Are you collecting all the patient fees that you have earned? Probably not, and in 2020 and beyond, this could mean the difference between your practice making a profit or losing money. But there are some simple ways to increase your patient collections.
Before the Affordable Care Act, typical payments consisted of 10% from the patient and 90% from the payer. After the Affordable Care Act, the distribution changed to 30% from the patient and 70% from the Payer.
But even these numbers are misleading because many patients have high-deductible plans. This increases the patient responsibility along with higher copays and coinsurance.
So how does your practice increase patient collections to get paid for your services. Here are some ideas on how to make sure you get paid for the services you provide.
Make It Easy For Patients To Pay
If you make it easy for patients to pay, you have a better chance of collecting what they owe. National studies show you have a 70% chance of collection at the time of service and only a 30% chance of collection after discharge.
Offer the patients several ways to pay their balance - Credit Cards, Checks, Cash, Patient Portal, and Credit Card on File options are all available to practices to help improve patient collections.
Believe it or not, there are some practices that still refuse to accept Credit Cards as a method of payment. As the old saying goes, this is "penny wise and pound foolish".
The average credit card processing fee is about 3% so for a $30 copay, that amounts to 90 cents. If the patient leaves the office because they only have a credit card with them, sending out patient statements will cost between 1 and 2 dollars so to save 90 cents you lost a dollar or two.
If the patient has a HSA account, they can easily pay with a HSA credit card or pay the hard way - pay it themselves then get an itemized statement from you to submit to their HSA company to be reimbursed for the payment.
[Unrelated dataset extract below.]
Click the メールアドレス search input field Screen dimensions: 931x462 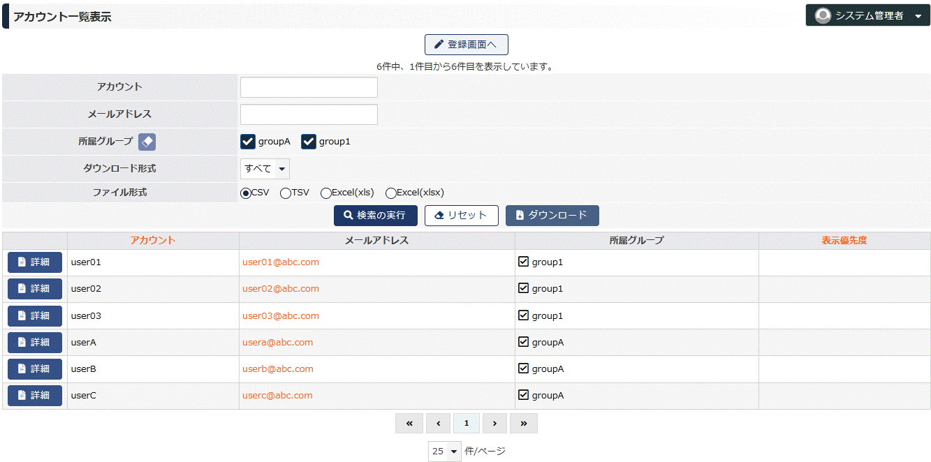[x=309, y=114]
Checks are easy to collect but make sure your financial policy has a clause for Returned Checks. Most banks are now charging $30 to $50 for returned checks so it can be costly if you have patients bouncing checks.
Fewer people carry checks these days because they rely more on credit cards so paying by checks is declining.
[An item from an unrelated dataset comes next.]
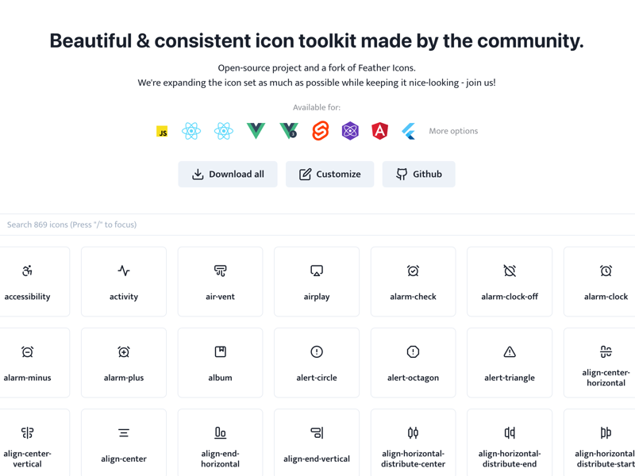Image resolution: width=635 pixels, height=476 pixels.
Task: Click the Angular framework logo
Action: click(x=379, y=131)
Cash is the easiest way to collect patient payments but is it the safest? Do you have policies in place to make sure all of the cash collected makes it to the bank to be deposited.
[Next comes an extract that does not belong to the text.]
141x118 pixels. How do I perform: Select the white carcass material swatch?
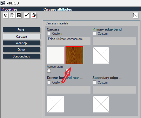click(x=56, y=55)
We all want to trust our employees but there are so many stories in the field about cash coming up short, even when you have family members working the front desk.
Make sure your billing company is included in any policies you develop for cash payments. Even though they never touch the cash, they are often the first line of defense since they will take the calls from the patients complaining that they paid their copay but their statements do not show the payment they made.
Patient Portals are the new kid on the block for patient payments. Many patients are asking about this options because they do not like giving out their credit card information over the phone.
With a patient portal, the patient can receive automatic bill notifications, view statements online, view health information, and store their credit card on file so they do not have to enter the card information with every payment.
Credit Card on File
Keeping a credit card on file can ensure patients pay their bills promptly but it comes with risks for the practice. We usually advice practices to use the Patient Portal option instead of the Credit Card on File system because of the potential risk of costly fines.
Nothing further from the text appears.